● Problem description:
What is needed here is an exact copy of all the records below.

● Data listing:
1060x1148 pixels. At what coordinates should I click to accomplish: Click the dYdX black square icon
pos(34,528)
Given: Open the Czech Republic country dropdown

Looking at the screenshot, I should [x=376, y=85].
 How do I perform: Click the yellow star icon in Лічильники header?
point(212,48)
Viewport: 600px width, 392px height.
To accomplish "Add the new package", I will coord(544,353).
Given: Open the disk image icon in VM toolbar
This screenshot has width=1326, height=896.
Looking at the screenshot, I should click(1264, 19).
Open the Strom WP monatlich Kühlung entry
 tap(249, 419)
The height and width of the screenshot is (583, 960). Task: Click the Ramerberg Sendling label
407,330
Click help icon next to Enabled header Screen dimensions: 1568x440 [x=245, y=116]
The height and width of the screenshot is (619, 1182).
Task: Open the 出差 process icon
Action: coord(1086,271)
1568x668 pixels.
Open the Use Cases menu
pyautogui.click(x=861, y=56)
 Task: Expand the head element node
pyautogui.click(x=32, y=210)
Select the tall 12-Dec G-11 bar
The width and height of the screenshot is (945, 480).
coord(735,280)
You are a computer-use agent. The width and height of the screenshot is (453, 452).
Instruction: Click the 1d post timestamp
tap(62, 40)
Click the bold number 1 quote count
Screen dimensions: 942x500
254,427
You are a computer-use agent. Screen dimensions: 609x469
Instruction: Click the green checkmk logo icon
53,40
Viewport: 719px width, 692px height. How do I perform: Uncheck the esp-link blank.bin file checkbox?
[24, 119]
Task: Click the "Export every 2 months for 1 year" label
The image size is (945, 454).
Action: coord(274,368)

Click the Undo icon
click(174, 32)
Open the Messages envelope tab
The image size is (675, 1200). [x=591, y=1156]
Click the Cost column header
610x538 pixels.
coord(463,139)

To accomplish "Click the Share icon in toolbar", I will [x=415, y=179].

● Output:
1060x1148 pixels. At what coordinates should I click to accomplish: Click the dYdX black square icon
pos(34,528)
Given: Open the Czech Republic country dropdown

Looking at the screenshot, I should [x=376, y=85].
 How do I perform: Click the yellow star icon in Лічильники header?
point(212,48)
Viewport: 600px width, 392px height.
To accomplish "Add the new package", I will coord(544,353).
Given: Open the disk image icon in VM toolbar
This screenshot has width=1326, height=896.
Looking at the screenshot, I should click(1264, 19).
Open the Strom WP monatlich Kühlung entry
 tap(249, 419)
The height and width of the screenshot is (583, 960). Task: Click the Ramerberg Sendling label
407,330
Click help icon next to Enabled header Screen dimensions: 1568x440 [x=245, y=116]
The height and width of the screenshot is (619, 1182).
Task: Open the 出差 process icon
Action: coord(1086,271)
1568x668 pixels.
Open the Use Cases menu
pyautogui.click(x=861, y=56)
 Task: Expand the head element node
pyautogui.click(x=32, y=210)
Select the tall 12-Dec G-11 bar
The width and height of the screenshot is (945, 480).
coord(735,280)
You are a computer-use agent. The width and height of the screenshot is (453, 452).
Instruction: Click the 1d post timestamp
tap(62, 40)
Click the bold number 1 quote count
Screen dimensions: 942x500
254,427
You are a computer-use agent. Screen dimensions: 609x469
Instruction: Click the green checkmk logo icon
53,40
Viewport: 719px width, 692px height. How do I perform: Uncheck the esp-link blank.bin file checkbox?
[24, 119]
Task: Click the "Export every 2 months for 1 year" label
The image size is (945, 454).
Action: coord(274,368)

Click the Undo icon
click(174, 32)
Open the Messages envelope tab
The image size is (675, 1200). [x=591, y=1156]
Click the Cost column header
610x538 pixels.
coord(463,139)

To accomplish "Click the Share icon in toolbar", I will [x=415, y=179].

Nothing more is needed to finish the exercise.